*TRECHO SELECIONADO*:
Provavelmente inspirados por debates e quiçá por revistas femininas anteriores
que circulavam pela pauliceia com os propósitos de "estabelecer entre as
brazileiras uma sympathia espiritual pela comunhão das mesmas ideias"42 e de
criticar "o estiolamento moral (...) e a decadência de costumes com base na
educação moral e religiosa do povo"43, Deocleciano Nascimento do Menelik, Lino
Guedes do Getulinoe demais companheiros da "classe dos homens de cor"
sintonizavam-se com os projetos da época, voltados para a construção de novas
representações para o feminino.44 Desse modo, ao atuarem como representantes da
raça negra, com tais iniciativas e discursos focalizados no feminino, semeavam
entre os seus ideias que conectavam gênero e raça, tentando provar que as
mulheres negras da classe, distantes das "imagens controladas"45, estavam tão
prontas para serem células mães da nação como Josephina Alvares de Azevedo,
Georgina Teixeira e Julia da Silva, "senhoras [brancas] que trabalhavam na
República das Letras".46
Nesse jogo de representações, o mundo letrado branco trazia referenciais
importantes como as distintas escritoras de A Mensageira, "mulheres
brazileiras"47 que, com suas "diáfanas mãos femininas"48, teceram centenas de
páginas de revistas, folhetins, romances e poesias no começo do século XX.49 Ao
mesmo tempo, evidenciando políticas e intervenções masculinas no tocante à
mulher e ao seu comportamento, outros magazines fundados por homens, tais como
O Ramilhete50 - e seus conselhos para o "belo sexo" - e Vida Doméstica -
recheada com princípios de "limpeza moral"51 para famílias e lares -, não devem
ser descartados do hallde inspirações dos jornalistas de cor. Criada no Rio de
Janeiro, em 1920, pelo repórter fotográfico Jesus Gonçalves Fidalgo, esta
última, aliás, fazia questão de frisar, três décadas depois do lançamento, que
seu conteúdo poderia ser "manuseado por qualquer "mocinha, sem censura
prévia".52
Em meio a tal atmosfera, num esforço de universalização do gênero feminino,
mediado por uma noção positiva da raça negra e pelo diálogo com publicações
editadas tanto por homens quanto por mulheres da elite branca, os textos e
colunas da imprensa negra reúnem um grupo seleto de mães, esposas, donas de
casa, trabalhadoras e consumidoras que eram, com muito orgulho, adjetivadas com
as categorias "negra" e "de cor". Todavia, revelando os sentidos múltiplos que
a cor assumia e as diferenças encobertas na homogeneidade do termo "mulher de
cor", percebe-se que as taxonomias também podiam ser acionadas pela comunidade
jornalística negra para criticar certos comportamentos, como o das "pretas" que
o "Grupo dos XX" recusava que tomassem "parte no próximo baile",53 ou para
enaltecer um padrão de beleza mestiço, como no caso contado pelo Clarim
d'Alvorada das "moreninhas alegres lavadeiras", "jovens simples", que
"labutando sempre" cantarolavam "cantigas sentimentais" na "estrada empoeirada
do Ibá".54
Nesse contexto de revitalização imagética, ancorado no trabalho como símbolo de
"honra"55 para "rapazes e moças de cor"56, ao pensar em apropriações distintas
para a beleza branca e negra, é interessante reler o trecho do Menelik sobre o
concurso de beleza que abre a presente seção e perceber que, embora não
identifique a raça, o jornal fazia questão de falar em "beleza feminina" para
um público que, ao que tudo indica, era majoritariamente composto pelo segmento
de cor. Ao menos do ponto de vista discursivo, a beleza era vista por eles como
uma característica absolutamente possível de ser atribuída às leitoras do
jornal.

*O QUE FAZER*:
Responda às perguntas sobre o trecho a respeito da imprensa negra e do feminino:
(a) Quem criou a revista Vida Doméstica, e em que cidade e ano?
(b) Que grupo recusava que as "pretas" tomassem parte no próximo baile?
(c) Segundo o Clarim d'Alvorada, onde as "moreninhas alegres lavadeiras" cantarolavam suas cantigas?
Os dados que vêm depois deste trecho não têm ligação com ele.

*DADOS FORNECIDOS*:
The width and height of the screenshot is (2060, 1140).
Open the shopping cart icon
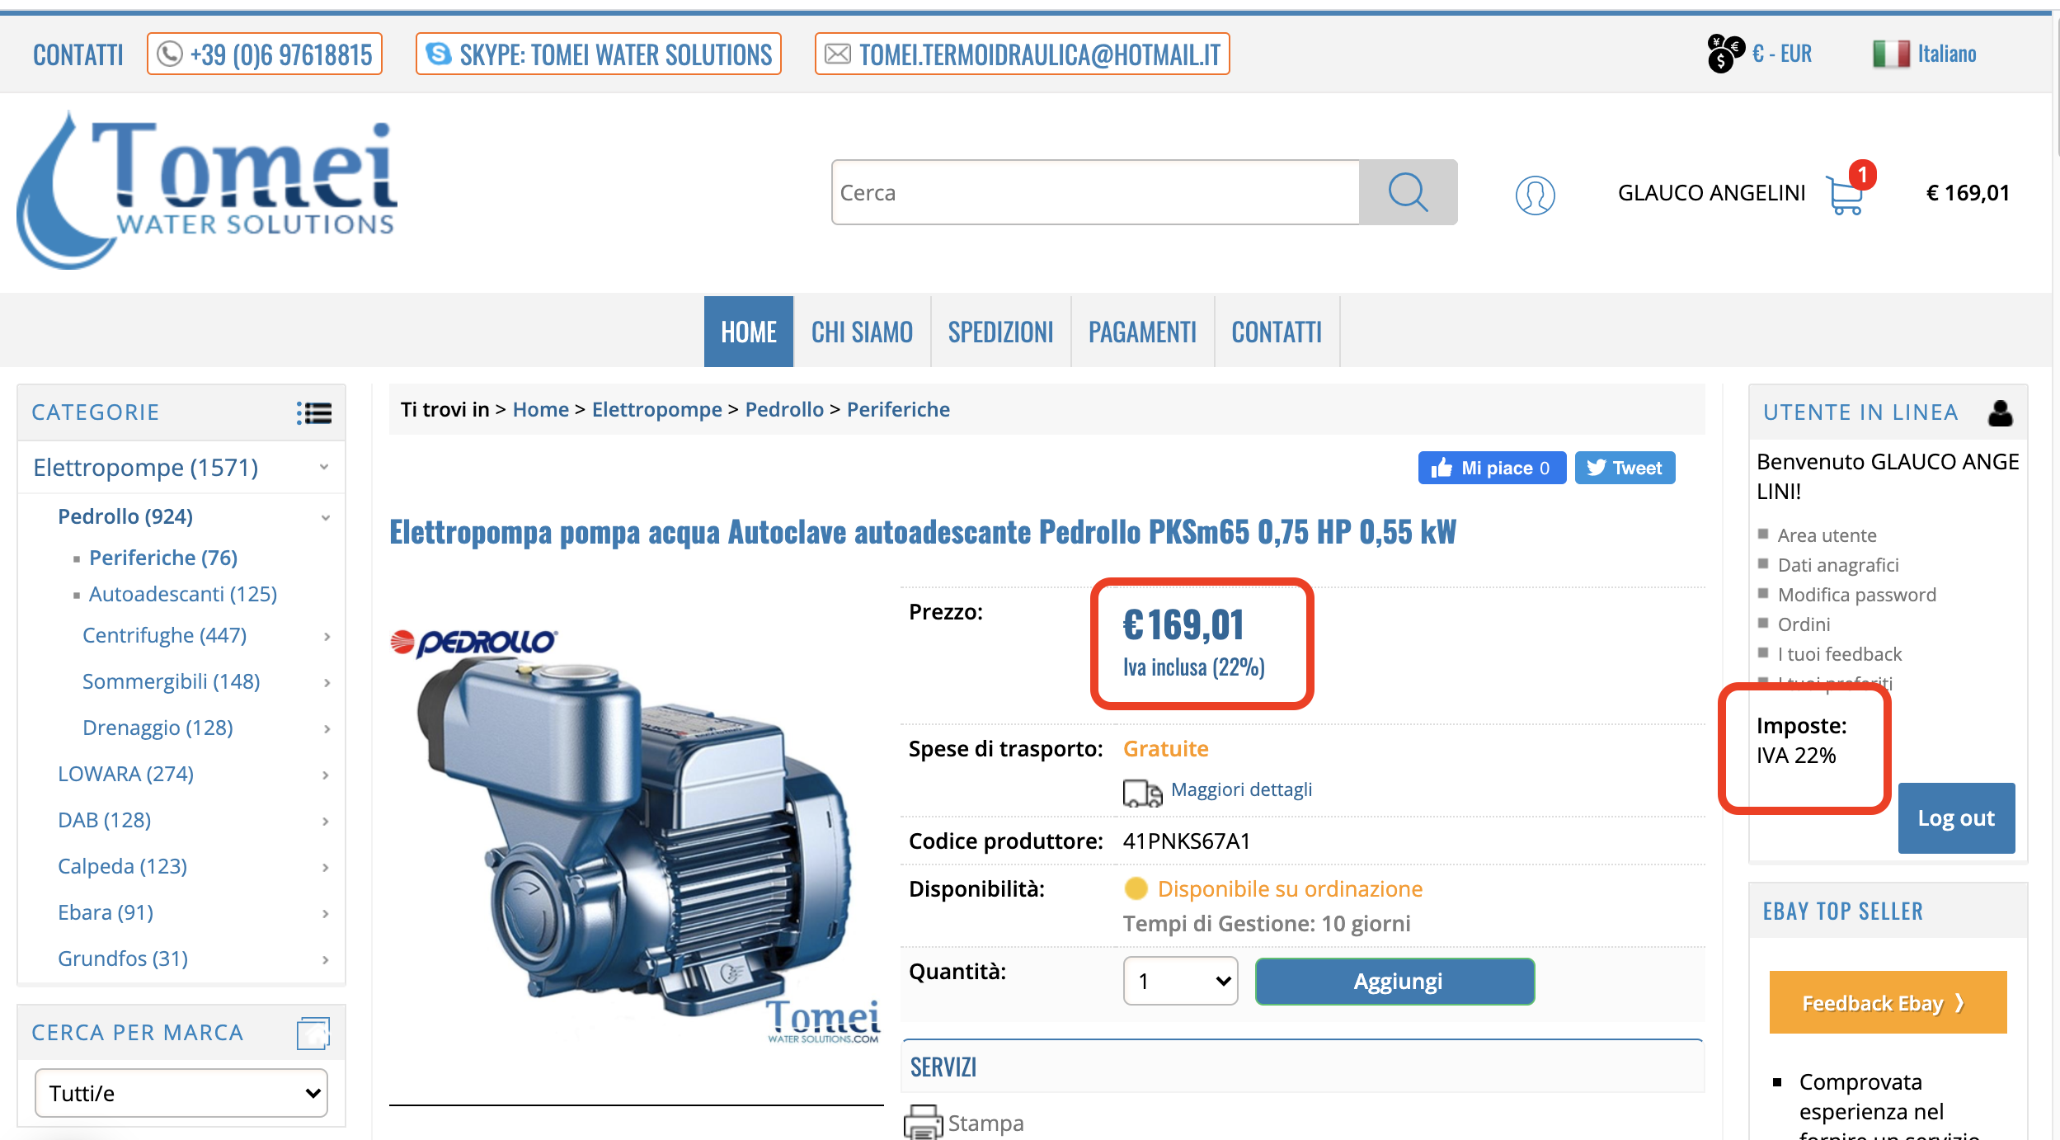(1844, 195)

*RESPOSTA COMPLETA*:
(a) Foi criada pelo repórter fotográfico Jesus Gonçalves Fidalgo, no Rio de Janeiro, em 1920.
(b) Era o "Grupo dos XX".
(c) Elas cantarolavam na "estrada empoeirada do Ibá".